# [V] Hardware+Spiele: DVD-Brenner und DVD-ROM für IDE, extra langes IDE-Rundkabel, Sa



## Herbboy (12. März 2009)

*[V] Hardware+Spiele: DVD-Brenner und DVD-ROM für IDE, extra langes IDE-Rundkabel, Sa*

*Laufwerke: *

Da ich mir nen SATA-Brenner geholt hab, verkaufe meine alten IDE-Laufwerke:

_ROM: LG GDR-8164B
Brenner: Samsung SH-W162_

Beide Laufwerke sind einwandfrei, den Brenner habe ich auch - da ich ja ein ROM hatte - kaum benutzt. Meine 50er-Spindel vom letzten Juli hat immer noch 40 Rohlinge 



*IDE-Kabel:  *

ein Airflow/Rund-Kabel für IDE mit blauer, durchsichtiger Hülle, die Kabelstränge mehrfach mit Drahtgeflecht isoliert. Vom Boardstecker bis zum ersten IDE-Stecker sind es ca. 58cm, vom ersten bis zum zweiten Stecker ca. 30cm, also zusammen knapp 90cm.


*Spiele:*

Sacred2 und Dead Space, beide nur einmal aktiviert und dank Securom ohne DVD-Abnutzung gespielt  



Das Kabel und die Spiele könnt ich als Brief versenden, die Laufwerke als Paket, wobei sich beim ROM wohl maximal ein Päckchen überhaupt lohnen würde ^^


----------



## TotoIV (14. März 2009)

• [AUFGABENSTELLUNG 1]:
Wie lang ist laut dem Textausschnitt zum Hardware-Verkauf das IDE-Rundkabel vom Boardstecker bis zum ersten IDE-Stecker?
• [AUFGABENSTELLUNG 2]:
Setze den Forumsthread über den Verkauf von IDE-Laufwerken, Rundkabel und Spielen im Anschluss an seine letzte Zeile fort.
Die Daten sind eigenständiges Material und gehören nicht zum Textausschnitt.

• [VERFÜGBARE DATEN]:
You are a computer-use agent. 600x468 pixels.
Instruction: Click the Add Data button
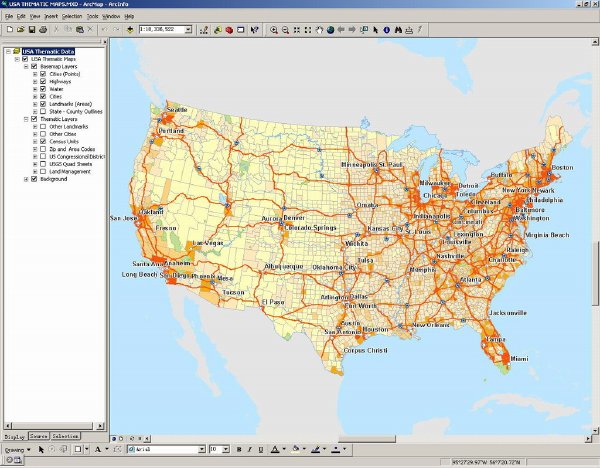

• [ANTWORT 1]:
Ca. 58 cm.

• [ANTWORT 2]:
*AW: [V] Hardware+Spiele: DVD-Brenner und DVD-ROM für IDE, extra langes IDE-Rundkabel*



			
				Herbboy am 12.03.2009 15:02 schrieb:
			
		

> *Laufwerke: *
> 
> Da ich mir nen SATA-Brenner geholt hab, verkaufe meine alten IDE-Laufwerke:
> 
> ...




Hi!
Was sollen die beiden PC Spiele kosten?
Gruß
TotoIV


----------



## Herbboy (14. März 2009)

*AW: [V] Hardware+Spiele: DVD-Brenner und DVD-ROM für IDE, extra langes IDE-Rundkabel*



			
				TotoIV am 14.03.2009 15:15 schrieb:
			
		

> Hi!
> Was sollen die beiden PC Spiele kosten?
> Gruß
> TotoIV



hi,

mach einfach einen vorschlag, gern auch per PN. müßte für Dead Space aber ne ausweiskopie verlangen.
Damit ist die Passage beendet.